再生時のトリル

Dorico Pro はトリルを再生する際、用意されている場合はサンプリングされたトリルと、複数の音符の発音とを組み合わせて使用します。

  • トリルの再生に関する設定は、「再生 (Play)」 > 「再生オプション (Playback Options)」「トリル (Trills)」ページにあります。

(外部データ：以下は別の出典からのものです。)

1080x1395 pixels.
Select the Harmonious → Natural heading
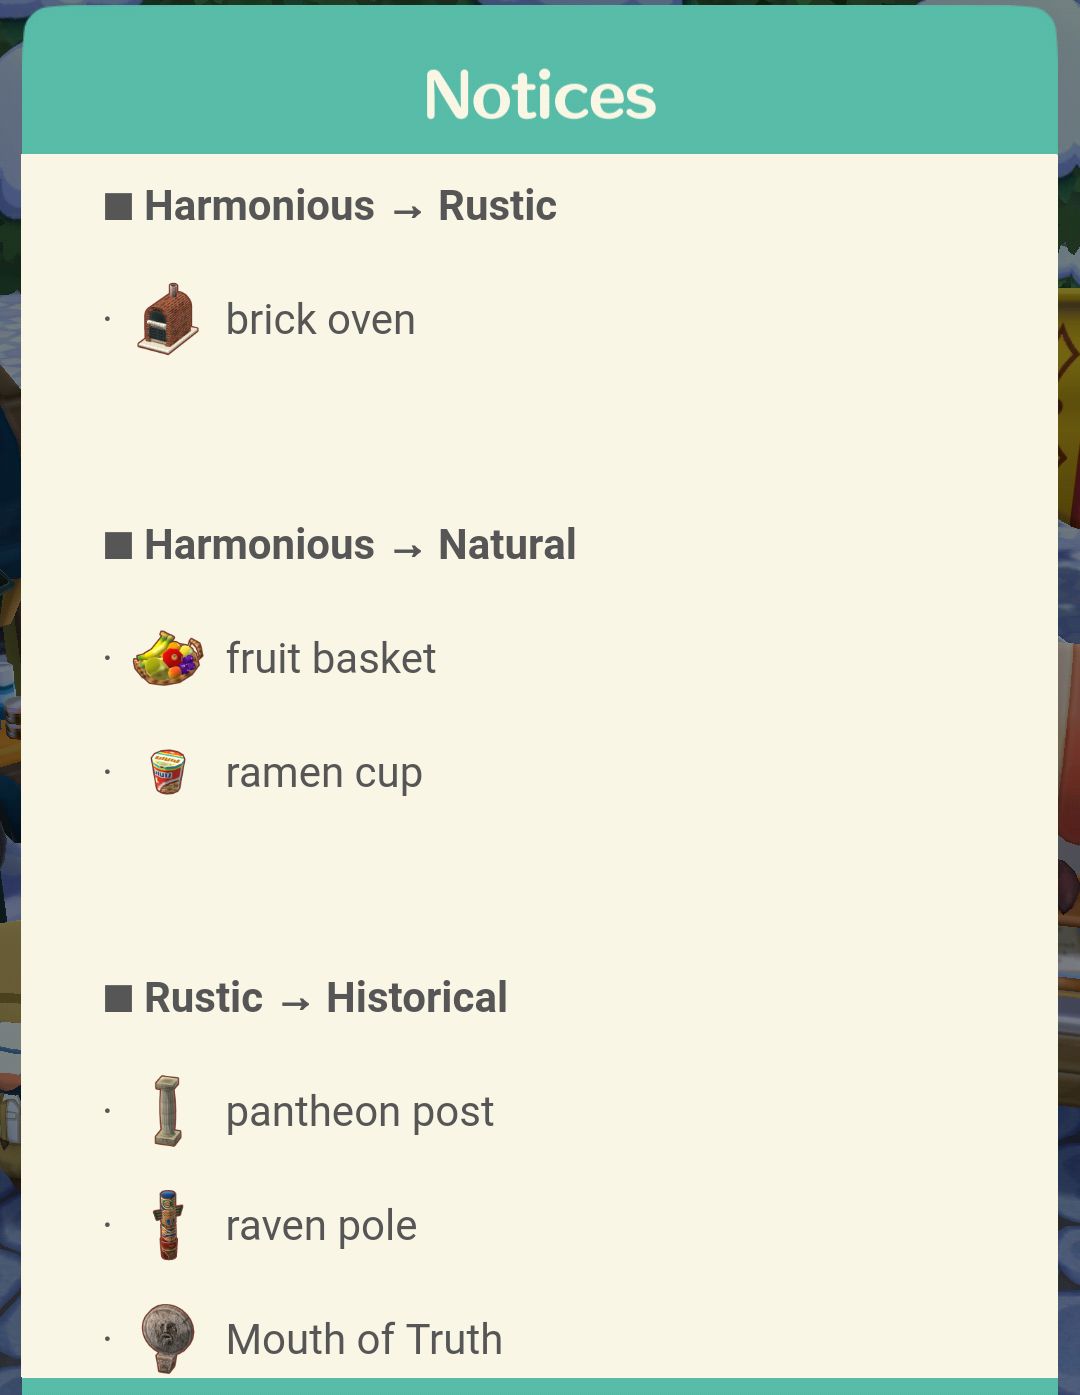[x=360, y=545]
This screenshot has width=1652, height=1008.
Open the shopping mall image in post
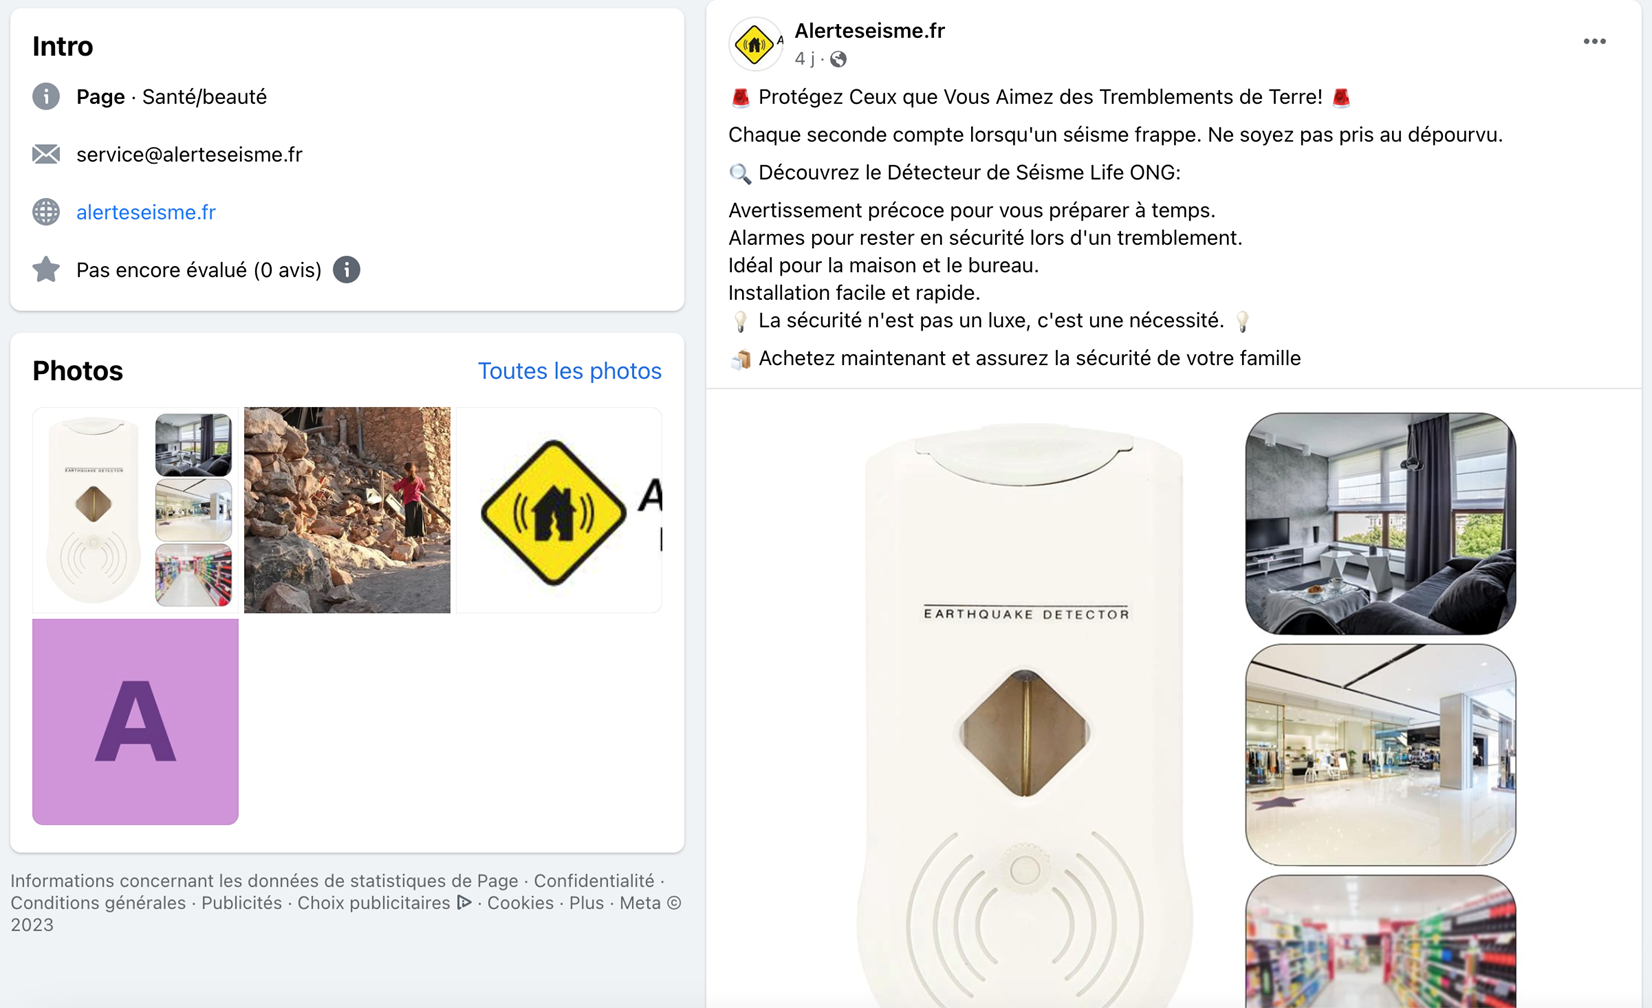(x=1380, y=755)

演奏技法が VST エクスプレッションマップに定義されている場合、Dorico Pro は自動的にサンプリングされた半ステップ (半音) および 1 ステップ (全音) のトリルを再生します。これは HALion Symphonic Orchestra のインストゥルメントの多数に該当します。サウンドライブラリーにサンプリングしたトリルが提供されていない場合、またはトリルの音程が 1 ステップより大きい場合、Dorico Pro はトリルを生成します。プロジェクトの一部に生成でしか再現できないトリルの音程が含まれる場合、サンプリングされたトリルを無効化して生成されたトリルを全体に使用することで、再生結果に統一感を出すこともできます。

生成されたトリルを演奏するとき、Dorico Pro はトリルの直前および直後にある装飾音符を組み込んで再生します。トリルの開始音にスラッシュなしの装飾音符 1 つが付くとアポジャトゥーラの効果となる一方、複数の装飾音符が付くとトリルのパターンに一体化されます。トリルの直後の音符に付く装飾音符もまたトリルのパターンに一体化されます。

1. 開始位置と終了位置の両方に装飾音符が付いたトリル

トリル中の速さの変更は再生に反映されます。遅い、通常、および速いトリルのデフォルトの再生速度は、「再生オプション (Playback Options)」「トリル (Trills)」ページで指定できるとともに、個々のトリルについても再生速度を変更できます。さらに、トリルの延長線における速さの変化指示を非表示にしつつ、再生における速さの変化は保持できます。

現代の演奏上の習慣では、トリルの演奏は通常記譜された音符から始まりますが、バロックと古典派時代の歴史的な演奏上の習慣では、トリルの演奏は通常上 (トリル先) の音符から演奏を開始します。トリルの開始音は個別に変更できるとともに、デフォルトの設定も変更できます。

もう 1 つ、特にロマン派のピアノ音楽において一般的な演奏上の習慣としては、すべてのトリルをアッチェレランド、つまりゆっくり始まってトリル中に徐々に速くしていくことが挙げられます。この設定は、「再生オプション (Playback Options)」「トリル (Trills)」ページで選択できます。これは速さの変更が指示されていないすべてのトリルに適用されます。